Data provided below:
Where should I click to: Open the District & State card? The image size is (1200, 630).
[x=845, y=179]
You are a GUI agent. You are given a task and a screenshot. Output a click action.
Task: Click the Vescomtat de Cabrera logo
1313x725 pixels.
End of Data provided.
» **Task description**
Return what is listed above, exactly and completely.

» **Exercise solution**
Where should I click to: Open the District & State card? The image size is (1200, 630).
[x=845, y=179]
You are a GUI agent. You are given a task and a screenshot. Output a click action.
Task: Click the Vescomtat de Cabrera logo
1313x725 pixels.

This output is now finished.